WORK ITEM. Each line from the one containing "This screenshot has width=727, height=810." through the end of the records below must be repeated exactly, and no other line.
-- DATA TO USE follows --
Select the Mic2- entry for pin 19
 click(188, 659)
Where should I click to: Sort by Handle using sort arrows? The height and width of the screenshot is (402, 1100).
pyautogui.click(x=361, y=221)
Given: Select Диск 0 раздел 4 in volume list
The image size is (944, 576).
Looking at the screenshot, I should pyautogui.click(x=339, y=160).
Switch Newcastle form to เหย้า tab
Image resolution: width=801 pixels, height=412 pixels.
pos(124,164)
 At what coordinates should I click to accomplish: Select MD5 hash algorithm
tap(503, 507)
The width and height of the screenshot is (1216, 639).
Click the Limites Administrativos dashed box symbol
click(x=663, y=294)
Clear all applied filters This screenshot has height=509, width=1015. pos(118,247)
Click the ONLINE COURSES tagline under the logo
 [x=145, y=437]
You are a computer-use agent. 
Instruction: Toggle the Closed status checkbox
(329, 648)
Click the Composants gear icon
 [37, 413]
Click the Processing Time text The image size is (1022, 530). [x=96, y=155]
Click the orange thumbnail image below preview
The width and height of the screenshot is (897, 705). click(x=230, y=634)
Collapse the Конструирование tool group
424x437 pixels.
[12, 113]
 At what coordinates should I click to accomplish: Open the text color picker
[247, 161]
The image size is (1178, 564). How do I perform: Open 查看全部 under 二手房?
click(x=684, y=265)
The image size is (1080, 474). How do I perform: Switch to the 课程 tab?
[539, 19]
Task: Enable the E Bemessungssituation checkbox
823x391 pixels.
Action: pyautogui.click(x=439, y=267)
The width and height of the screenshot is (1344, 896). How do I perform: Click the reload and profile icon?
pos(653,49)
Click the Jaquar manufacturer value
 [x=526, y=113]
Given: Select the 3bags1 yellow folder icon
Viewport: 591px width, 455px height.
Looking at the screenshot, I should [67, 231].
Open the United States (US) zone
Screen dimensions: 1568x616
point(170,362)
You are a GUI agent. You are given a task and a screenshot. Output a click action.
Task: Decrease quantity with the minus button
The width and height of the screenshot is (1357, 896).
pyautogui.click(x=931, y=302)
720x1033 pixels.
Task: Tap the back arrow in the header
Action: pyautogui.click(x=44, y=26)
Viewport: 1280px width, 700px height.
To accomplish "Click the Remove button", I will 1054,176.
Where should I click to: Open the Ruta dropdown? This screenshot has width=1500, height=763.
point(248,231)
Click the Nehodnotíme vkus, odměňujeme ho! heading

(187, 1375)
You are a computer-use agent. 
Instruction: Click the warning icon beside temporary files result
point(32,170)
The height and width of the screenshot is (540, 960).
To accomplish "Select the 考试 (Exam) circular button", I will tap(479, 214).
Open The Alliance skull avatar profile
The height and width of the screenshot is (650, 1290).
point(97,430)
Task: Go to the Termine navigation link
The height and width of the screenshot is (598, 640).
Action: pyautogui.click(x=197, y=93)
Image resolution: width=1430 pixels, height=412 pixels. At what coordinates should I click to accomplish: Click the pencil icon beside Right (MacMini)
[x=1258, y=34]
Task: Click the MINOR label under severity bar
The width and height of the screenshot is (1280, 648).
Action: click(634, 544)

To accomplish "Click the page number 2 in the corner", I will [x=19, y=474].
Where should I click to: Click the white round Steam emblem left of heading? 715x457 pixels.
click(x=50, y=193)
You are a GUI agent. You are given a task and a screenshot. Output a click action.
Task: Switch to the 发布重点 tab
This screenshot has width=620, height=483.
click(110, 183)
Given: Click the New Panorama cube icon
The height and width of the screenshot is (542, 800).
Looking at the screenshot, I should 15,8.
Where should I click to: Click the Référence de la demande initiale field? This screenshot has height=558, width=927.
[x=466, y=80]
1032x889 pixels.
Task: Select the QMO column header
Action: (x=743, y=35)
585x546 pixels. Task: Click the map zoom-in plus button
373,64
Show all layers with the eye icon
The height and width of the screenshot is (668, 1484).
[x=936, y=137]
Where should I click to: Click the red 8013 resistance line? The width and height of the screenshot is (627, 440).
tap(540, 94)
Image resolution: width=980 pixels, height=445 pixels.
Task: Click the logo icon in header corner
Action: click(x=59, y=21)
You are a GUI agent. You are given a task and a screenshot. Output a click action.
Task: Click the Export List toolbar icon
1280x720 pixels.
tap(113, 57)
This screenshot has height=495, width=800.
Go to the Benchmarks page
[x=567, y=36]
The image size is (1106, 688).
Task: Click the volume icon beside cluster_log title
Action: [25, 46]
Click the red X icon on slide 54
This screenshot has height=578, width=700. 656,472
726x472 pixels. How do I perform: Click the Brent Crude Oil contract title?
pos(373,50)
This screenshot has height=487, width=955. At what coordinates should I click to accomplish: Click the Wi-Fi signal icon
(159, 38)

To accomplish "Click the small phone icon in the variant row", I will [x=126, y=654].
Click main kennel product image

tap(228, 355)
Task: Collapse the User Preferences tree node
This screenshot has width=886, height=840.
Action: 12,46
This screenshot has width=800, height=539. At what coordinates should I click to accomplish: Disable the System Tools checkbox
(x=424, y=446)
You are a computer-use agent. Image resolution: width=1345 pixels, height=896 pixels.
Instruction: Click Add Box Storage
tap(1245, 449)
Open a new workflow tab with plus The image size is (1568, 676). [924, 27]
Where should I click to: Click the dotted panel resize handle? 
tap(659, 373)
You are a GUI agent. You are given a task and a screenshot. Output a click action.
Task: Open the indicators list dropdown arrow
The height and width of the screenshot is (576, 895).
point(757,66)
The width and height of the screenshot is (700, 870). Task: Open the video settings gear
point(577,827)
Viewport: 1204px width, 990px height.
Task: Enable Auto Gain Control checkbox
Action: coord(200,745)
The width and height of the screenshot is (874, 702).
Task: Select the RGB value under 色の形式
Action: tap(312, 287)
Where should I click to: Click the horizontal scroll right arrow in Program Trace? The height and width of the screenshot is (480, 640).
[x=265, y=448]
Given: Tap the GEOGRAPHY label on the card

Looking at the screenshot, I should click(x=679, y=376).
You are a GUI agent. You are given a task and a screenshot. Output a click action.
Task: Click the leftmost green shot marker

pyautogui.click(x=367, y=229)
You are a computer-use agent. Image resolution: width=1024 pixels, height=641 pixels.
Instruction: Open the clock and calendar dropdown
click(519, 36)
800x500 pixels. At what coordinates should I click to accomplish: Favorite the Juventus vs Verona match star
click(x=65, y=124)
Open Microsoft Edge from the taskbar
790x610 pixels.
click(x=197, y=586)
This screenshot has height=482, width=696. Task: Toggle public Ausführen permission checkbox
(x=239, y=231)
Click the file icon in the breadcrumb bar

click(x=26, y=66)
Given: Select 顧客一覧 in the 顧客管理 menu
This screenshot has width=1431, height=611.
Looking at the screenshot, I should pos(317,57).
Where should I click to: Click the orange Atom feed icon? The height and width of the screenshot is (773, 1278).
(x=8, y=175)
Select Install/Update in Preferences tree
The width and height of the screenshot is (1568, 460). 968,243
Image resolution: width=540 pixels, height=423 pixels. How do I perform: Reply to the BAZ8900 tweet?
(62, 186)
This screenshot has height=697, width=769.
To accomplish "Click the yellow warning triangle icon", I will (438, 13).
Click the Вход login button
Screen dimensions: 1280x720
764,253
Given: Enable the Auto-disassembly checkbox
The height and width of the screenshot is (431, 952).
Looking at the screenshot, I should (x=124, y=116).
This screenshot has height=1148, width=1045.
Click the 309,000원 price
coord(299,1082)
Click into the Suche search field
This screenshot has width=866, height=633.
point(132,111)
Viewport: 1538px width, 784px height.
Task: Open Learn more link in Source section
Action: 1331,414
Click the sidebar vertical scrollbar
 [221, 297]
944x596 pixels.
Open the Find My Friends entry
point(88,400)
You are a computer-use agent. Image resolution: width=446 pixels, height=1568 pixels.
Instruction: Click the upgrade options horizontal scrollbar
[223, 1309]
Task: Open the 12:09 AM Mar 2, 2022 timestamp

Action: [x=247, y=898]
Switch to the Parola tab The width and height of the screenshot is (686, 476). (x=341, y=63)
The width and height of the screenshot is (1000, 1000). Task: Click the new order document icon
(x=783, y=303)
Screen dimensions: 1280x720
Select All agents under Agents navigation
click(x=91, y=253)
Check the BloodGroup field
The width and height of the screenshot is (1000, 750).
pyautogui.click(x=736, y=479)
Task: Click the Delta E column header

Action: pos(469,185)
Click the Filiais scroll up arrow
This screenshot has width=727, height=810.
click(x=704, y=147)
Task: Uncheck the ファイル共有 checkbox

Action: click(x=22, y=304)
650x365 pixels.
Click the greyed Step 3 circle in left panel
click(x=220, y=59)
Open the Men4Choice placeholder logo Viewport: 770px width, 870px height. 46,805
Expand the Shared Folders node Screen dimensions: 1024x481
-- DATA TO USE concluded --
FINISHED EXERCISE.
This screenshot has width=727, height=810.
click(x=704, y=147)
Task: Uncheck the ファイル共有 checkbox

Action: click(x=22, y=304)
650x365 pixels.
Click the greyed Step 3 circle in left panel
click(x=220, y=59)
Open the Men4Choice placeholder logo Viewport: 770px width, 870px height. 46,805
Expand the Shared Folders node Screen dimensions: 1024x481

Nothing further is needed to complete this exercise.